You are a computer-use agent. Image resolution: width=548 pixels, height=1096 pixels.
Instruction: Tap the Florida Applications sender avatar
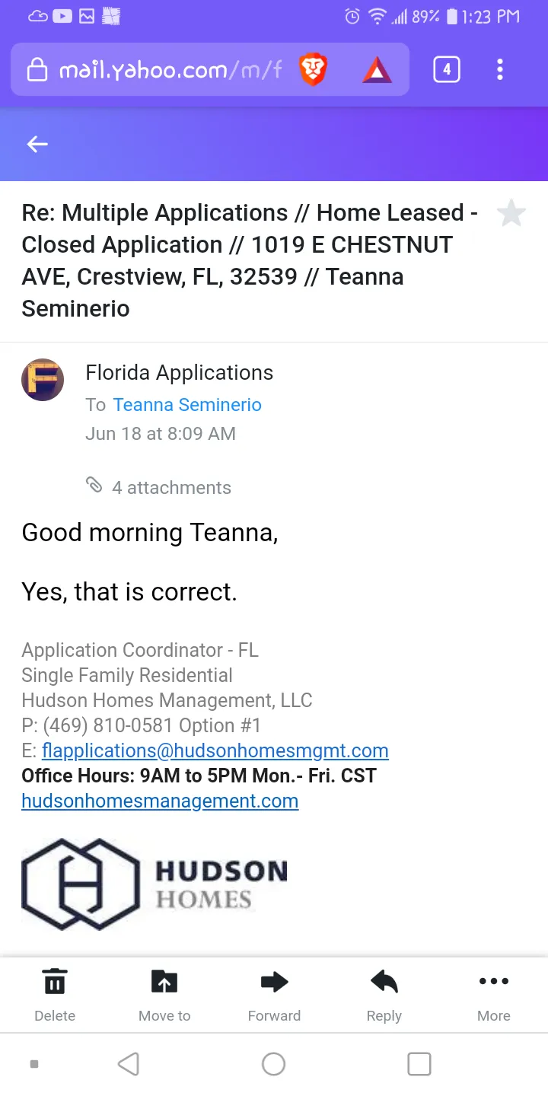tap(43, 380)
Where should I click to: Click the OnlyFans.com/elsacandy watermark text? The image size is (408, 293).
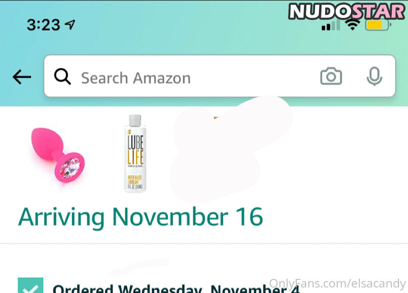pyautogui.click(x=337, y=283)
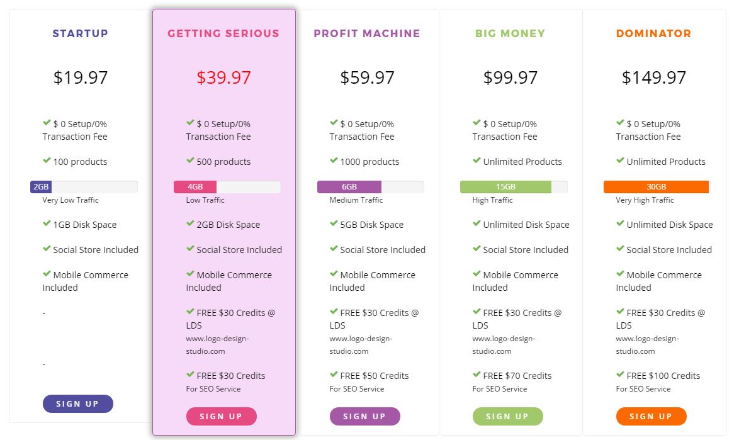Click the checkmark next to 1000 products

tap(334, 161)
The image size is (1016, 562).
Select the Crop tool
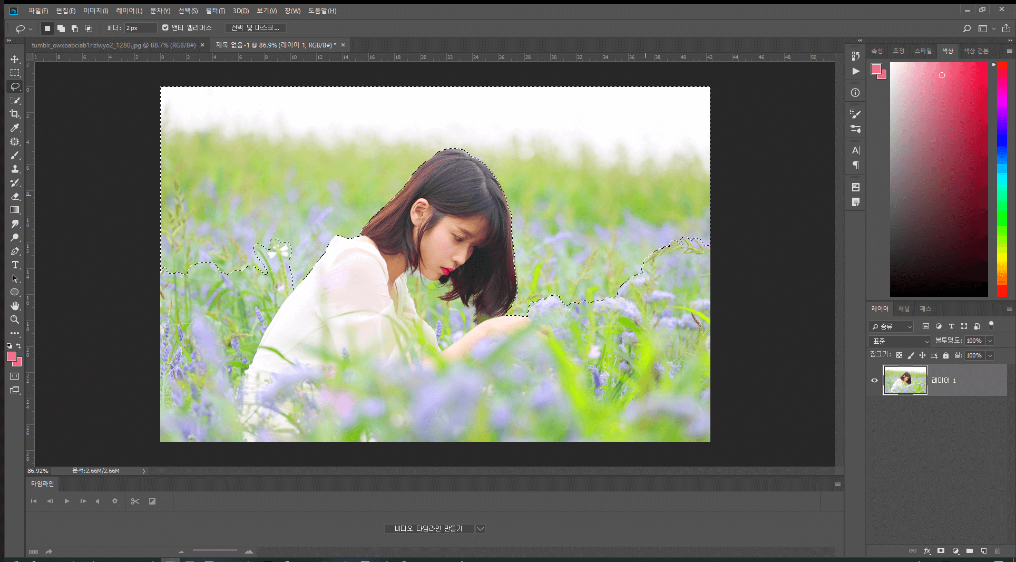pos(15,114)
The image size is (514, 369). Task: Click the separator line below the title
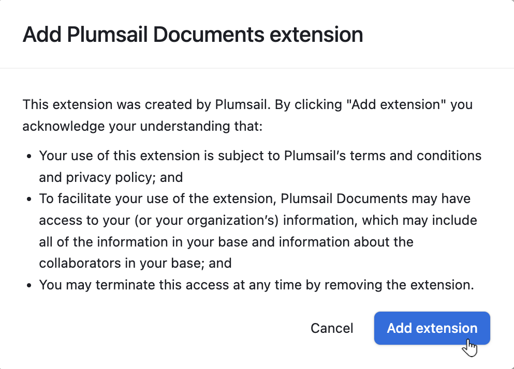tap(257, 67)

* * *

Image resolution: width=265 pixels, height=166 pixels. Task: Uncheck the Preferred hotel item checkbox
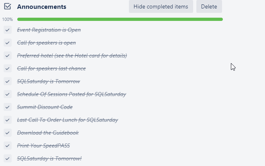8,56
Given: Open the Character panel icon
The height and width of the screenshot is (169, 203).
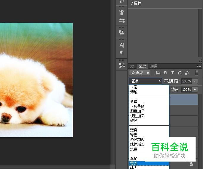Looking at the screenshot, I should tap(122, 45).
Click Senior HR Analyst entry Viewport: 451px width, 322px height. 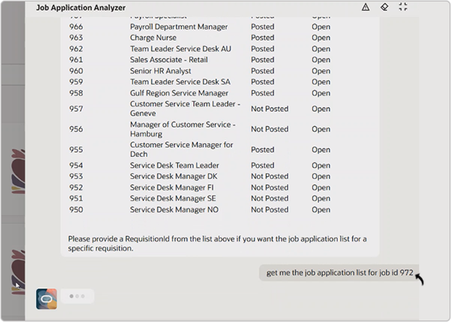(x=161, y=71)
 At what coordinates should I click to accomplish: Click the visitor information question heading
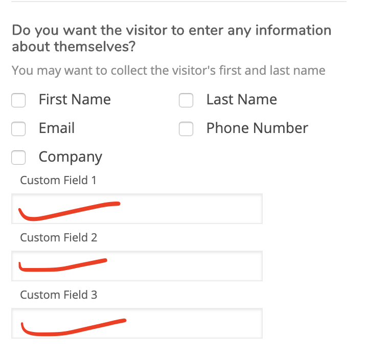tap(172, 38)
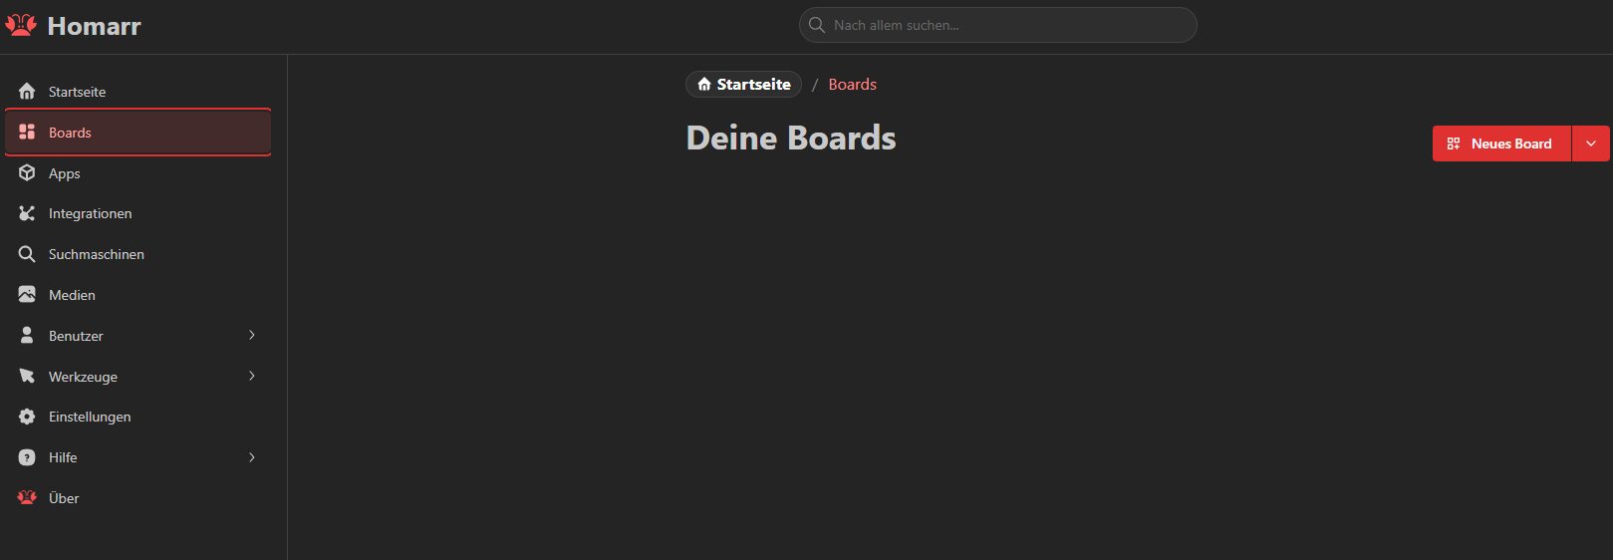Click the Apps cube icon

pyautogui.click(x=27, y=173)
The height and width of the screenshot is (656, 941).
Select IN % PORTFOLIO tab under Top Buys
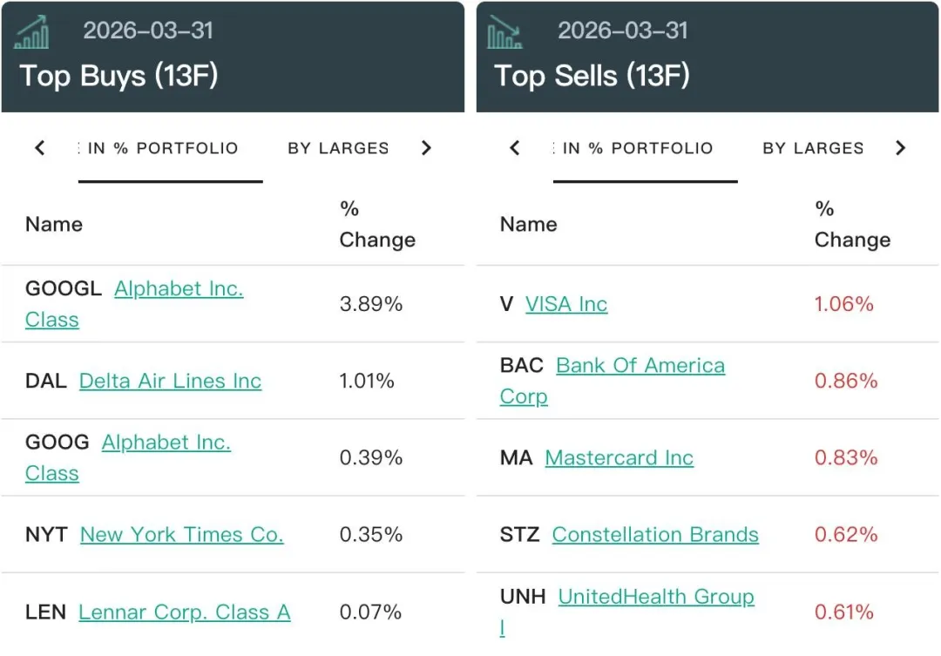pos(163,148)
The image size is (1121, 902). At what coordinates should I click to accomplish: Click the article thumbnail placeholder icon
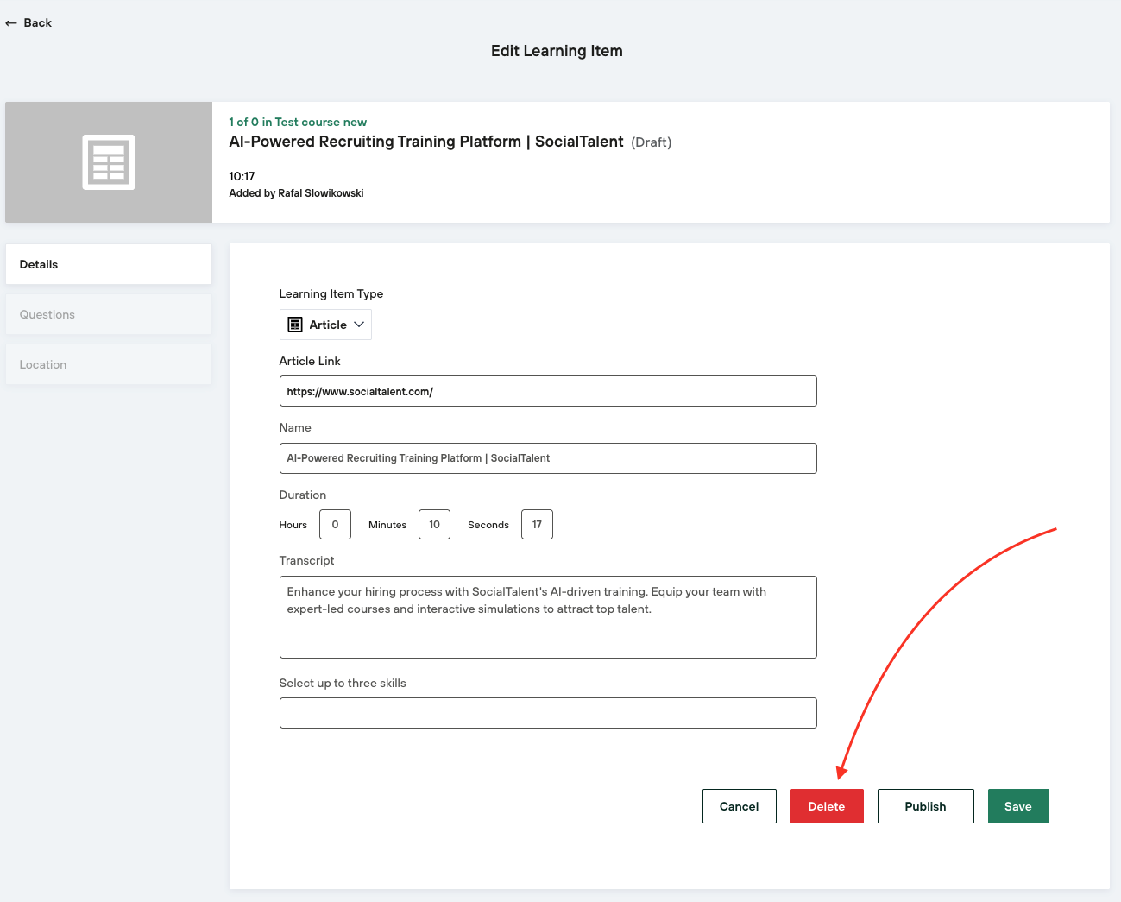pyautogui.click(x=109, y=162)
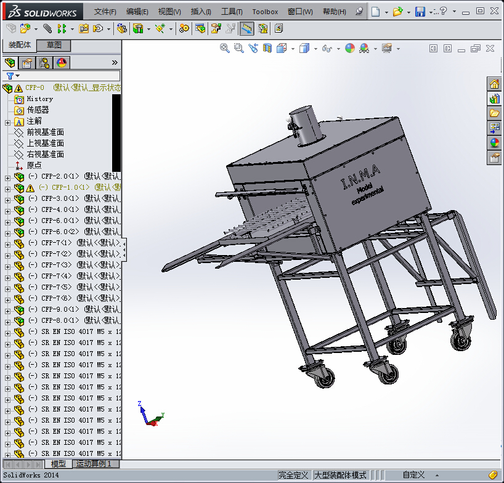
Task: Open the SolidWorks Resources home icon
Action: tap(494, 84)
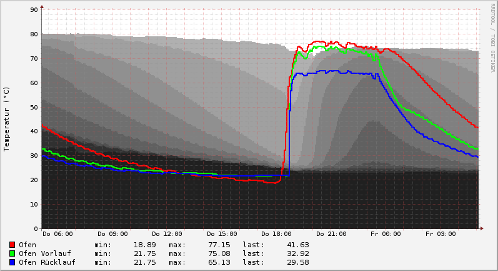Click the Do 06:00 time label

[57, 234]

→ **TASK**
Since the pictures are not part of the copy, please transcribe only the lines above from the one with "You are a computer-use" through the one with "The image size is (1016, 562).", exactly and with both ends.

→ **TASK RESULT**
You are a computer-use agent. Image resolution: width=548 pixels, height=1096 pixels.
Instruction: Tap the Florida Applications sender avatar
tap(43, 380)
Where should I click to: Click the OnlyFans.com/elsacandy watermark text? The image size is (408, 293).
pyautogui.click(x=337, y=283)
Click the checkmark next to 1000 products

tap(334, 161)
The image size is (1016, 562).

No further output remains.